KELLY MCEVERS, HOST:
We are getting a better picture of the inner workings of the terrorist group ISIS. That's thanks to a leak of thousands of digitized documents obtained by the German newspaper Suddeutsche Zeitung. The British broadcaster Sky News also reports having similar data. The documents include information about the group's recruits from all over the world, including 800 from Germany. We talked to Suddeutsche Zeitung's foreign editor, Stefan Kornelius, earlier today. He didn't say exactly how the paper got the huge file, but he described its contents.
STEFAN KORNELIUS: The documents list up fighters - volunteers who come into Syria from abroad to sign up to fight with ISIS. And they then take stock of those people. They want to know names, addresses, home phone numbers, relatives blood types, expertises (ph), like whether you want to be a chemical specialists or whether you can drive a car. They ask those people if they want to act as a suicide bomber or as an attack person or as a bureaucrat in the headquarters of ISIS. It's like a regular personnel file we all know from an ordinary company.
MCEVERS: How are you able to verify the authenticity of these documents?
KORNELIUS: We were able to double check the information by using the phone numbers which were in the files and by checking back on the addresses and the names. And some of those names, especially of those 800 Germans which were on file, are definitely sort of mirrored in what German police organizations do know about extremists and ISIS fighters. So by that, we were certain that most of those documents do have a lot of substance.
MCEVERS: What do these documents tell us about the way ISIS works, the bureaucracy of the group?
KORNELIUS: The documents give you a unique view into the way they think and their - the hierarchy works. They try to organize their recruitees, and they try to put them into specifications they can use and direct them. The documents show us more about their thinking and about the way they want to run their state rather than tell us more about the life of those people being cast there.
MCEVERS: Yeah. I think there's something very surprising about seeing, you know, sort of check this box if you're willing to be a suicide bomber; check this box if you, you know, have bomb-making skills. You know, I think these are very normal, you know, human resources tools being used for a group that, you know, isn't necessarily (laughter) something we would find in normal life. Was that surprising to you?
KORNELIUS: Oh, it's almost funny - isn't it? - I mean, that you sign up to a terrorist organization, you're treated like an ordinary civil servant or like someone who hires for the car company.
MCEVERS: Right.
KORNELIUS: But it shows how banal these people are. Well, they'll probably seem to us now and that there is no mystery behind them that they are almost like bureaucratic monster there. It also shows that now the bureaucracy seems to fall apart because we know about those files. We get hold of those files. And it's not the first drop of files, which was actually brought outside. It's probably already the third or the fourth.
MCEVERS: The British organization Sky News also obtained these documents. Their reporter said that his contact told him ISIS is in the process of moving its headquarters away from Raqqah, Syria, and into Iraq, also that ISIS has collaborated with Syria's president, Bashar al-Assad, to fight against moderate opposition forces.
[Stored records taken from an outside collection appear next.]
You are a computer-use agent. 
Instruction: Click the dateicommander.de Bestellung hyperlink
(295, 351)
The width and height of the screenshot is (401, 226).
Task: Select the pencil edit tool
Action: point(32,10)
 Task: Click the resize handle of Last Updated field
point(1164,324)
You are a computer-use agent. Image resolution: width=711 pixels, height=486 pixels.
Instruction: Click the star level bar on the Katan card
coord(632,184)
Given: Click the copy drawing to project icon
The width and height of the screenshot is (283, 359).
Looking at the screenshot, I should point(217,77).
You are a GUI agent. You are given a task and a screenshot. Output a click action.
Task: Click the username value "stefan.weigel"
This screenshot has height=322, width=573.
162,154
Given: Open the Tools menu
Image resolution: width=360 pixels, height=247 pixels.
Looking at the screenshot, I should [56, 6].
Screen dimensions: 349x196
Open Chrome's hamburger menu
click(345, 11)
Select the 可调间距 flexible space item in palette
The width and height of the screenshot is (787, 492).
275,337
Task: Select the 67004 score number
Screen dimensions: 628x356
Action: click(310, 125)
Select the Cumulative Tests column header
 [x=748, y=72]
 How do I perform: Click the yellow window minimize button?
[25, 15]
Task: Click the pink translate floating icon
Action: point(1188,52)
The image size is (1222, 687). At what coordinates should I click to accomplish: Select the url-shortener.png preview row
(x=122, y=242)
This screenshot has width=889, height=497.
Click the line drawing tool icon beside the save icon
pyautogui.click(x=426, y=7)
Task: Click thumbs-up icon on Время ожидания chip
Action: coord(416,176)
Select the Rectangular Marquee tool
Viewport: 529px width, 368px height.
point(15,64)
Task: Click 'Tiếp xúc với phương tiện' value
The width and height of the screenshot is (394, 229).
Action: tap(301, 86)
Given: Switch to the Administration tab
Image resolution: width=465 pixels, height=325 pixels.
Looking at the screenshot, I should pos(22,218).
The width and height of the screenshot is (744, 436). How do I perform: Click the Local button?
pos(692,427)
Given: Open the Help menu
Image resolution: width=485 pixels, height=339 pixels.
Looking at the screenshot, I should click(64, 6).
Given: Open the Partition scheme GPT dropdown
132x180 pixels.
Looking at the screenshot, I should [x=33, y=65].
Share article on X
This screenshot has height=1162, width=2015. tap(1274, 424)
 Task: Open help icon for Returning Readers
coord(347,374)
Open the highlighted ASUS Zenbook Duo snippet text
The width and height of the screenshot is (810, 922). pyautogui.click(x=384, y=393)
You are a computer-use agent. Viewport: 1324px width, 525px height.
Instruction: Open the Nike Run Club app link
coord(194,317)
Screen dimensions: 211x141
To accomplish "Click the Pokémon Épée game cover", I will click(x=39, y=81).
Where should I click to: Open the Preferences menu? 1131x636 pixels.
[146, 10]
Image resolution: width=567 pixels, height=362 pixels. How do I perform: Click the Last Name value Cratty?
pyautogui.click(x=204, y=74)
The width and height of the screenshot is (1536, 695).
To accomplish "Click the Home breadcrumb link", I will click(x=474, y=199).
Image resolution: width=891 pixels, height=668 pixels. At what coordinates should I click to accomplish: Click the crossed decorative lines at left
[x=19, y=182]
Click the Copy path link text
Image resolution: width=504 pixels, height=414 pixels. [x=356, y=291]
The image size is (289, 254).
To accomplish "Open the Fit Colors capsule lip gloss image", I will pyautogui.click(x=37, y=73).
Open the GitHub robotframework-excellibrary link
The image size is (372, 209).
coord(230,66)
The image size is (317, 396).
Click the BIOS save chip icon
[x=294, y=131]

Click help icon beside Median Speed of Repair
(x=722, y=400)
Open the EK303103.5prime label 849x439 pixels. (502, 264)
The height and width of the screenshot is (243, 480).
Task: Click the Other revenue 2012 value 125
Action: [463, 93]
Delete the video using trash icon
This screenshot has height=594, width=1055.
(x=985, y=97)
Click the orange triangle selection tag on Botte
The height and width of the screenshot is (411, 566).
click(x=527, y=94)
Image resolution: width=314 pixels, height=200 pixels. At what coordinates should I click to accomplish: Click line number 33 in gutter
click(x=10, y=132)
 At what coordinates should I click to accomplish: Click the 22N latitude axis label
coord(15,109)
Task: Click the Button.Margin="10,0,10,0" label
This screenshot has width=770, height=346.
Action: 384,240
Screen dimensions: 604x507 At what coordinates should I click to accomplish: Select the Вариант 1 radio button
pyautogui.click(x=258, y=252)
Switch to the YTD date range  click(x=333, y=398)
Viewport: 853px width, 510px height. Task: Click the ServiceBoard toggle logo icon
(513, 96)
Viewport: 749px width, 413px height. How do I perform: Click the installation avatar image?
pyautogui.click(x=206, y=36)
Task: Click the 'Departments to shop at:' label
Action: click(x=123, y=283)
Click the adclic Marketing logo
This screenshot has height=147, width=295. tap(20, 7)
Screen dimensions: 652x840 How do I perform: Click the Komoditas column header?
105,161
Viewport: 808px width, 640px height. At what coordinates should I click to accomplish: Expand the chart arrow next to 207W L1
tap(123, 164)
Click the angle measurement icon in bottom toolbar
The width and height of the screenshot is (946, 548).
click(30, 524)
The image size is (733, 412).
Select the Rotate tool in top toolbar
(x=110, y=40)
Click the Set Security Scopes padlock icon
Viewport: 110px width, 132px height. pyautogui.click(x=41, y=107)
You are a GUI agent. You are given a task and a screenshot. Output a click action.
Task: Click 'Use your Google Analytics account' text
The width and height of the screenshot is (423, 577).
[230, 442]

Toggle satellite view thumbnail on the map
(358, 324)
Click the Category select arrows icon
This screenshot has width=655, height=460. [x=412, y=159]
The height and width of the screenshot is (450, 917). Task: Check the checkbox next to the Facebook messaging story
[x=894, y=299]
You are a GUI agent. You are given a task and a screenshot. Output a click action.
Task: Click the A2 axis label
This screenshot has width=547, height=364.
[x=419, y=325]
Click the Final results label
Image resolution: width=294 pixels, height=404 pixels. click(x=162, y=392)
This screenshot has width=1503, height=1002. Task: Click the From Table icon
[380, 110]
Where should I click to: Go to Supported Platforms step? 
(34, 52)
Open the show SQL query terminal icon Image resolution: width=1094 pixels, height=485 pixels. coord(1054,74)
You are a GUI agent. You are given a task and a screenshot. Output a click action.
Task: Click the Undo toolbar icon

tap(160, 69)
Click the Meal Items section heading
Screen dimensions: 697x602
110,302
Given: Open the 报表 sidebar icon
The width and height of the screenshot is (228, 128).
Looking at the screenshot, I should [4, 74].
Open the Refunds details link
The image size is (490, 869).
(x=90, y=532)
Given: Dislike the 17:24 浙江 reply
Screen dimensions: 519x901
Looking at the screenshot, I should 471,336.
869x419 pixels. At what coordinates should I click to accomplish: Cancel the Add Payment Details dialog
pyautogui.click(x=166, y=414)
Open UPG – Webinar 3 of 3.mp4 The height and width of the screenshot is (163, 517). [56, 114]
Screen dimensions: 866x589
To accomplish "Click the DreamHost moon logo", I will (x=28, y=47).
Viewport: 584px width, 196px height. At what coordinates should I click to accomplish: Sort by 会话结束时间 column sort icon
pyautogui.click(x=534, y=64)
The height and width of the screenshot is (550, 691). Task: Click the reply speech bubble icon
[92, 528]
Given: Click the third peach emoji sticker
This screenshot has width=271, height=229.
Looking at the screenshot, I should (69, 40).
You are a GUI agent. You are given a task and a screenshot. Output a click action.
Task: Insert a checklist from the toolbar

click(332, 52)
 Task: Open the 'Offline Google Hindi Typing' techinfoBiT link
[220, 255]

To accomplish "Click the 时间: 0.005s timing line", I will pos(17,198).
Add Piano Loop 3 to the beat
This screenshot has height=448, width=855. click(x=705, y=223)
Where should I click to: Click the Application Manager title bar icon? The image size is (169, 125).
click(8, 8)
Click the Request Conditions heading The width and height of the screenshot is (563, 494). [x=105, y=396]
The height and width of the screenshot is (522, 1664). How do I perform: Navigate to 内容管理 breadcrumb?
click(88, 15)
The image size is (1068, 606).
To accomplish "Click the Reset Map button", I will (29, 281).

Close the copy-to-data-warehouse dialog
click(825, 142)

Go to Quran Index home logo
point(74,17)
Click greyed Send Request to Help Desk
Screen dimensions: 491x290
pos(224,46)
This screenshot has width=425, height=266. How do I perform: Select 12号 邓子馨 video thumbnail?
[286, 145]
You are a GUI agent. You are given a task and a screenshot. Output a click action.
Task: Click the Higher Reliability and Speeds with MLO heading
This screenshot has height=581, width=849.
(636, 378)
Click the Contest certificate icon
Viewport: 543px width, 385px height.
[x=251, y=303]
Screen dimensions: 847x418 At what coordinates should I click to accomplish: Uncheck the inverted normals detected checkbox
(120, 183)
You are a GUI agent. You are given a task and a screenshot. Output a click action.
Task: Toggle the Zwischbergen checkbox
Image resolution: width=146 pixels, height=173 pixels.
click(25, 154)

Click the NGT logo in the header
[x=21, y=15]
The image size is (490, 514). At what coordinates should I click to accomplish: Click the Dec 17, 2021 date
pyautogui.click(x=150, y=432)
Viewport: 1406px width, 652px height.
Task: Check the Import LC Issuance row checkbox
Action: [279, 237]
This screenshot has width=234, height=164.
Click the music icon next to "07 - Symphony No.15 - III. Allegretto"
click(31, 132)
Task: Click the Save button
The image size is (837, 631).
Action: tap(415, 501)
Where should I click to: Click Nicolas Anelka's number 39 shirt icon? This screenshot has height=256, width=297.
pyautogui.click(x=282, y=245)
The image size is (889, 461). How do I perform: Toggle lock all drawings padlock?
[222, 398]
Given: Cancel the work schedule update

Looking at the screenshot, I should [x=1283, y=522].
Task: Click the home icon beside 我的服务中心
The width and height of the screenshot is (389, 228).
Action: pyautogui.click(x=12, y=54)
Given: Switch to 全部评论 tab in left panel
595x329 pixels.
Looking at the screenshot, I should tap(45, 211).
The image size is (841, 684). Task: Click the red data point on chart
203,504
Did you get similar information?
KORNELIUS: Well, we didn't those specific information, but what we rather took from those documents is that ISIS is not on the run from one headquarter to another but on the run in general. They are not able to maintain internal order anymore, so people are able to take a copy of those files, put them on a computer stick and travel with those sticks to the border and try even to sell documents to save their lives.
MCEVERS: That is Stefan Kornelius. He is the foreign editor with the German newspaper Suddeutsche Zeitung. He was one of the first to obtain a leak of ISIS data. Thank you very much.